Tutti i numeri del sequestro

I sigilli sono stati apposti a 40 imprese, operanti nel settore dei trasporti, agrumicolo e del commercio. A queste società vanno aggiunte 44 abitazioni, 4 ville, 12 autorimesse, 60 terreni, 56 autoveicoli e 108 autocarri.

Le squadre dell’Interpiana e del Sapri sotto sequestro

Nell'operazione sono state sequestrate anche due squadre di calcio, l'Interpiana di Cittanova ed il Sapri, che militano nel campionato di serie D, girone I, attualmente occupano le posizioni di centro classifica. Entrambe le squadre sarebbero riconducibili alla cosca Pesce di Rosarno, che avrebbe utilizzato le due formazioni per accrescere il proprio consenso sul territorio.

Ma la figlia del boss si pente

Le indagini che hanno portato stamani al sequestro di beni per 190 milioni di euro, si sono avvalse anche delle dichiarazioni della pentita Giuseppina Pesce, figlia del boss Salvatore, indicato come il capo dell’omonima cosca. Sabato scorso, però, Giuseppina Pesce ha fatto sapere tramite il suo legale di avere interrotto la collaborazione con i magistrati della Dda di Reggio Calabria. Il sequestro di oggi nasce dall'approfondimento patrimoniale delle indagini che avevano condotto alle operazioni All Inside, condotte ad aprile ed a novembre dello scorso anno, nel corso delle quali erano stati arrestati, rispettivamente 40 e 24 presunti affiliati alla cosca Pesce. Due mesi fa, la Dda di Reggio Calabria ha chiuso le indagini emettendo 80 avvisi di conclusione indagini. L'inchiesta si basava proprio sulle dichiarazioni di Giuseppina Pesce. Nei giorni scorsi, il ministero dell'Interno ha fatto sapere che si costituirà parte civile, nella persona del prefetto Giancarlo Trevisone, Commissario straordinario del Governo per il coordinamento delle iniziative antiracket ed antiusura, nel procedimento contro gli affiliati alla cosca Pesce. Nell'ambito dell'inchiesta All Inside, i carabinieri, nel febbraio scorso, avevano perquisito la sede della squadra di calcio Interpiana, oggi sequestrata.

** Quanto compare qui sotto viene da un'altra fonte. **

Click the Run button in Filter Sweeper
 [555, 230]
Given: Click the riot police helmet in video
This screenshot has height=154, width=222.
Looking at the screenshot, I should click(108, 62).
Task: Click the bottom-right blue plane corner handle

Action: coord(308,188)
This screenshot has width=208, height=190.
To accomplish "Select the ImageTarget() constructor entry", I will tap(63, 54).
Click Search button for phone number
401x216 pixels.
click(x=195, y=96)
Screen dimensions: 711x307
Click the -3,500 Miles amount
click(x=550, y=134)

Con il sequestro odierno, cosca annientata

Il sequestro di oggi, che per gli investigatori avrebbe completamente annientato la potenza economica della cosca Pesce, è stato disposto dal Tribunale di Reggio - Sezione Misure di Prevenzione, sulla base di una richiesta formulata dal procuratore di Reggio, Pignatone, e dal sostituto Cerreti.